DATA:

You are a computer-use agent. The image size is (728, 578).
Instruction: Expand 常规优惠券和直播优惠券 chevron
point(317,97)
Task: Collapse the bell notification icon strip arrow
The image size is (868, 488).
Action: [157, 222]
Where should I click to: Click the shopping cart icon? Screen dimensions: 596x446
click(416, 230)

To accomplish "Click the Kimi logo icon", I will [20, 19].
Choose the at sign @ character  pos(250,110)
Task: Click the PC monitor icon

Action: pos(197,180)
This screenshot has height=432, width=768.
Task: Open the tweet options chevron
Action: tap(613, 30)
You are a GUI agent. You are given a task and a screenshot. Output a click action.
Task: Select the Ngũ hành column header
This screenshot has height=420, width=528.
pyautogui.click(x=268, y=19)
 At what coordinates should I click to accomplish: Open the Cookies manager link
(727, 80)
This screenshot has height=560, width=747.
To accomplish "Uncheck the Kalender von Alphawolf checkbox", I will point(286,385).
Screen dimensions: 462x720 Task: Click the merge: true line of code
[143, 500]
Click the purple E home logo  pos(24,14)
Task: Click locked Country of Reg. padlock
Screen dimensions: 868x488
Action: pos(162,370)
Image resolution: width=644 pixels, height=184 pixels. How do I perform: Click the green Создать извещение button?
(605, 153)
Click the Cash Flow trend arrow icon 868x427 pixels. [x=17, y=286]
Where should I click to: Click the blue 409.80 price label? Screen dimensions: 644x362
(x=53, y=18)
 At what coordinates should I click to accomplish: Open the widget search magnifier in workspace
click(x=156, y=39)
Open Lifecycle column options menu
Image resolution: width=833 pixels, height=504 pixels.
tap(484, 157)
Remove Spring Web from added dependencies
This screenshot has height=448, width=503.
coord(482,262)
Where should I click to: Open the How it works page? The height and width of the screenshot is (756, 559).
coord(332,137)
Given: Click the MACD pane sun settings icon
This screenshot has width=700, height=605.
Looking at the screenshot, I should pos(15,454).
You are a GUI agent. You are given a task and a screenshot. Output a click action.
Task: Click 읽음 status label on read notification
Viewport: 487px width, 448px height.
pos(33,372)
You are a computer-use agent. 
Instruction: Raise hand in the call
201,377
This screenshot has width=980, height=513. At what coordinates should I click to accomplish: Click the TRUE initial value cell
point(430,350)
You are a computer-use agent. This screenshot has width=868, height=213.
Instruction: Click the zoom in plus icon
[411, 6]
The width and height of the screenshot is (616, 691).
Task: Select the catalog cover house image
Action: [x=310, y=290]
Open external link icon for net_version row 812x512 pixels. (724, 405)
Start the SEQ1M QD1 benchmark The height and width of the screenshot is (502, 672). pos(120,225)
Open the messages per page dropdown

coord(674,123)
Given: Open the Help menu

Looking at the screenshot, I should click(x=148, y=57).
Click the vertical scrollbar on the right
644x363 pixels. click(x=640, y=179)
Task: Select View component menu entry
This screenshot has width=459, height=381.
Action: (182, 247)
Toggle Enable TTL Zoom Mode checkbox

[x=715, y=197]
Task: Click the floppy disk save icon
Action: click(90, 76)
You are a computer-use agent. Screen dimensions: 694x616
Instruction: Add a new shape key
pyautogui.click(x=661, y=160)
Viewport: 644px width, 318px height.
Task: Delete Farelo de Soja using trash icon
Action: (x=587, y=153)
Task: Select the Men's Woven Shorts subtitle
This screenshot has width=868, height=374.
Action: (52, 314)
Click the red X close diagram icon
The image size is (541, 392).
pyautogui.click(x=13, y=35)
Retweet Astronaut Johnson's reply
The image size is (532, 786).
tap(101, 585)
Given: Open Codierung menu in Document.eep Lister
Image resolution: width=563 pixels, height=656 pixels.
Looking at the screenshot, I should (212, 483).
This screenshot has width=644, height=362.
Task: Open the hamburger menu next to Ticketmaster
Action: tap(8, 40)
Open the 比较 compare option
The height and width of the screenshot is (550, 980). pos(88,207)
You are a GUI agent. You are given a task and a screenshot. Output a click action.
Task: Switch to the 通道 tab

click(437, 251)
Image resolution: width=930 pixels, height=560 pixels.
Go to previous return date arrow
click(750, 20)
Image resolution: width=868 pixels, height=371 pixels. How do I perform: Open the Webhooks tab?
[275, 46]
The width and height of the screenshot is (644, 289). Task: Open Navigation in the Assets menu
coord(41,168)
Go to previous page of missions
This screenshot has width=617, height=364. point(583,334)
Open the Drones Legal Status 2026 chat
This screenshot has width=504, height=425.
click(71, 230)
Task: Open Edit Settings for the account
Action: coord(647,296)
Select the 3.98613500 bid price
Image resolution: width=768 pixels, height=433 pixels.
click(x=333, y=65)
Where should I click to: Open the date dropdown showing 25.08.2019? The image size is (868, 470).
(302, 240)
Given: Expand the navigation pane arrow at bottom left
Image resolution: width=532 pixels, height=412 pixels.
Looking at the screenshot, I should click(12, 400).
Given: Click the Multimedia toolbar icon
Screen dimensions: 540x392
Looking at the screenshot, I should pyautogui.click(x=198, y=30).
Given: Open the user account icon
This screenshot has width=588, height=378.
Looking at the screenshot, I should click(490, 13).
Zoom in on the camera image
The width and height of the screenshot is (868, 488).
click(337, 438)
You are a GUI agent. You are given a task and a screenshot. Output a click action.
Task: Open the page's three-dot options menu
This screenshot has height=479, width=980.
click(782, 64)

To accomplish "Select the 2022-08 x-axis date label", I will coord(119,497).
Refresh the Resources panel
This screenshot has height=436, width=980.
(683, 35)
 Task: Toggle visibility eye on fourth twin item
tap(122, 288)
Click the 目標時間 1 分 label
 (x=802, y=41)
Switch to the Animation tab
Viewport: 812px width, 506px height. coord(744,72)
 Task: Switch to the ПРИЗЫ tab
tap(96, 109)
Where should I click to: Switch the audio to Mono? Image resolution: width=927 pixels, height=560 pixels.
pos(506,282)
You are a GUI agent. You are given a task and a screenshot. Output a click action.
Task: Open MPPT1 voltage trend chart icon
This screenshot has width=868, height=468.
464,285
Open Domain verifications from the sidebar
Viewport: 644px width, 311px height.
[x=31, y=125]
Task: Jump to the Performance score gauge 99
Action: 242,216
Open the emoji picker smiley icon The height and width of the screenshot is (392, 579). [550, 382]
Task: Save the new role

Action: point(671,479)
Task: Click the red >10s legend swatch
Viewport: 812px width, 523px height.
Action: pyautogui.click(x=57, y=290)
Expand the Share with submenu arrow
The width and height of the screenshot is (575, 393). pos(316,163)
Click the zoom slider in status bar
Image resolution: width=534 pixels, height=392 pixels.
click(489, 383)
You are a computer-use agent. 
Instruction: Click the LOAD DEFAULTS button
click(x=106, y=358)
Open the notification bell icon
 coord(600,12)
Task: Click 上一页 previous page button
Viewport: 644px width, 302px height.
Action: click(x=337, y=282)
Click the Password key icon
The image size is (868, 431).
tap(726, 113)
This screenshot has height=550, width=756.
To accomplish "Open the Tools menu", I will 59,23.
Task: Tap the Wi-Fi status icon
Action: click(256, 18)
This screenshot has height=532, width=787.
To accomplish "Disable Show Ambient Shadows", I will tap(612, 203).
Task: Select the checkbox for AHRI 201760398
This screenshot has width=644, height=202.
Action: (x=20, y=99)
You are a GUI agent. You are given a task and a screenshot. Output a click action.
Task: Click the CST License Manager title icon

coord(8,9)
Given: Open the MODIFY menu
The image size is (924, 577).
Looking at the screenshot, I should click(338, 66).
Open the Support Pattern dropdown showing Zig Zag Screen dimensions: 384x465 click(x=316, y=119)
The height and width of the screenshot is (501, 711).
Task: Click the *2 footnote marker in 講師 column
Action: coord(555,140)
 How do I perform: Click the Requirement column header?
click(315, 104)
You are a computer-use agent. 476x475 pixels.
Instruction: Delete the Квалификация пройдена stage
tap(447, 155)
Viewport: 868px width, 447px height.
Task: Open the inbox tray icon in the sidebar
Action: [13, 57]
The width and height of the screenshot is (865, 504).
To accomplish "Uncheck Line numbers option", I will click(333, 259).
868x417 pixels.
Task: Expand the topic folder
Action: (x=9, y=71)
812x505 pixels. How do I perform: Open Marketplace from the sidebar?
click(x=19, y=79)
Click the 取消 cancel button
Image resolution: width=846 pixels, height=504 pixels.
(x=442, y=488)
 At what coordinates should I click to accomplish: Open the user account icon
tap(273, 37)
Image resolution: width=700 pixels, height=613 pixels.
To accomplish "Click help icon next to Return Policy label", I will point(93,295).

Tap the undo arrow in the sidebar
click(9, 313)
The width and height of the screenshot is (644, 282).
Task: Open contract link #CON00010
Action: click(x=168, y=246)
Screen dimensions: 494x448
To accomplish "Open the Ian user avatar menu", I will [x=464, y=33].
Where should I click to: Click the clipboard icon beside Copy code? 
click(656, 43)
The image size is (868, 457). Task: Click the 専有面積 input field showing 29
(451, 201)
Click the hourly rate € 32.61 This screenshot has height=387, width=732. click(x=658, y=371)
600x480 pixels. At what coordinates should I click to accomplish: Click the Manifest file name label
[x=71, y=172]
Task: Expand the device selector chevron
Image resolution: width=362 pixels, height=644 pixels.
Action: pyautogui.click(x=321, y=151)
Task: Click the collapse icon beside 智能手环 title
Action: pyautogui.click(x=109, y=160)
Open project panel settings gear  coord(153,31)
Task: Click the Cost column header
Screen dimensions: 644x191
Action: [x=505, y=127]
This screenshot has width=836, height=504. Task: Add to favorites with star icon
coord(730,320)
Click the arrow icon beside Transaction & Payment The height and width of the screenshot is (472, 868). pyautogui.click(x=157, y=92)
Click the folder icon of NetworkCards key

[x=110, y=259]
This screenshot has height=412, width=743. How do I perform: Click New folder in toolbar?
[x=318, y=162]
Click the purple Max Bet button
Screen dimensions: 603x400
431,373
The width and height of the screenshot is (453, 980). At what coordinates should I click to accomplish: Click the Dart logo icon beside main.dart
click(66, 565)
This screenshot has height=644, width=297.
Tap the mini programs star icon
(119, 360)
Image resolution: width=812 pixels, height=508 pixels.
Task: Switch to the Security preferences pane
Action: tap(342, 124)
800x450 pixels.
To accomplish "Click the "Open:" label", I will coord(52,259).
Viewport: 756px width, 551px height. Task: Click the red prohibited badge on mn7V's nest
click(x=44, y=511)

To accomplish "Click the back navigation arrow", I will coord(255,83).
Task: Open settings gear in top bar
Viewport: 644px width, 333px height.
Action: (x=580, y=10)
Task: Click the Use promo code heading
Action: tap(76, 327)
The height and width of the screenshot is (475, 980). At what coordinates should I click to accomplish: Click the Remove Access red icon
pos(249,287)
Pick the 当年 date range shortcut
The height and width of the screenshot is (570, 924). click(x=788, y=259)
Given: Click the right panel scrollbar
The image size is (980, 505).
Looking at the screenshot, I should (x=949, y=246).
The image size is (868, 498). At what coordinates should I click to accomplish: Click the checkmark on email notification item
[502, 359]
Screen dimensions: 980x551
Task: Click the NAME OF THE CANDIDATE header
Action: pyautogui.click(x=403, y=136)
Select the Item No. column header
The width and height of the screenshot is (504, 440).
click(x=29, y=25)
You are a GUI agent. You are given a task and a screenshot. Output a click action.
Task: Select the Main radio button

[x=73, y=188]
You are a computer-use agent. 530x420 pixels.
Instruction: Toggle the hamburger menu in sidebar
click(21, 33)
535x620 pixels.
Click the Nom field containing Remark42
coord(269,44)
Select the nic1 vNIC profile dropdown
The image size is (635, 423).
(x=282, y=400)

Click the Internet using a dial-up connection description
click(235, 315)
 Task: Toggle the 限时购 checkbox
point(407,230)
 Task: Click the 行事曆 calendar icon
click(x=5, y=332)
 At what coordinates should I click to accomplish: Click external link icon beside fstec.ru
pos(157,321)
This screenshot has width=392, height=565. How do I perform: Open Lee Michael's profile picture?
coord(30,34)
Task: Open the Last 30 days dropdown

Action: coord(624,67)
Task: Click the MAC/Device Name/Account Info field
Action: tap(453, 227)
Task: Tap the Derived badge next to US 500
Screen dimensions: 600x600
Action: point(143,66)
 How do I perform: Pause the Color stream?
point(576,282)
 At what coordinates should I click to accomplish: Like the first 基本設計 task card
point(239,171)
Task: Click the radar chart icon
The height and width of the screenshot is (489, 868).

TRY IT:
Scan the entries for the string "panel" and report only how many lines contain it.

SOLUTION TO THIS TASK:
3